Ive had a few posts for those of you that have seen them, but today I finally took the time and pulled out my pistons. The scratches run the entire length of every bore but cannot be caught with a fingernail. The sides od every piston also have scratches, obviously most of the scratches were caused by piston-to-wall contact. There was audible piston slap on start-up so I dont think the clearance is too tight, but maybe it ran lean a bit? The scratches on the sides of the pistons are not deep. I assume the pistons are reusable? What could have caused this? TIA and I will have pics up as soon as possible.

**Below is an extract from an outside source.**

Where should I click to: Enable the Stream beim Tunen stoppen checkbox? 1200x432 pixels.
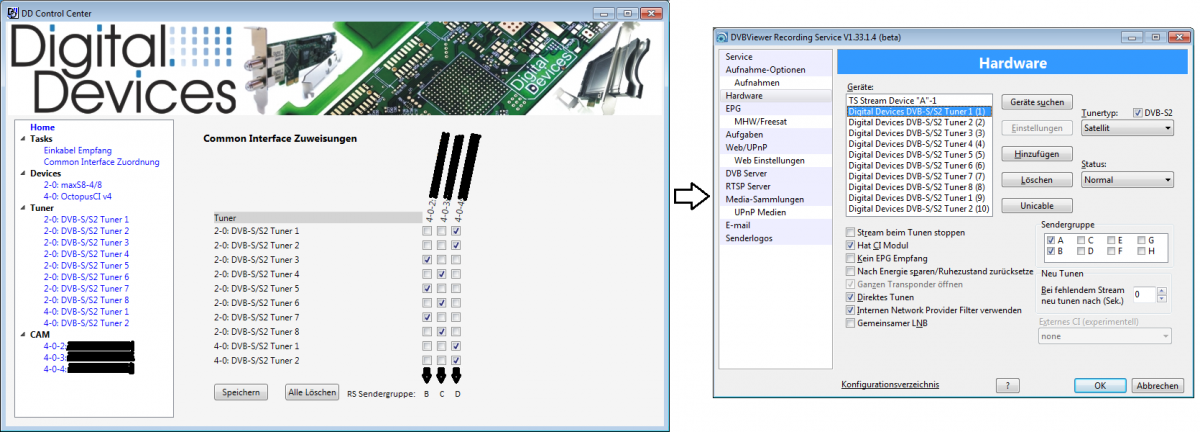[x=851, y=232]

So Earl or anyone knowledgeable, what does this damage appear to be? Pic 5 shows very wide scratches on the side in just one cylinder, rings? The rest all have VERY slight scratches on the sides, with the obvious scratches on front and back from where the piston rubbed. All the scratches are not deep at all and definitely cannot feel them with my fingernail. Some if not most of them run all the way from top to bottom. Is this just damage from maybe running it too hard at initial start-up before piston expands, i.e. piston slap? Lean? Incorrect ring installation? Any and all info and input would be appreciated. I am hoping I will be good with a nice hone and new rings.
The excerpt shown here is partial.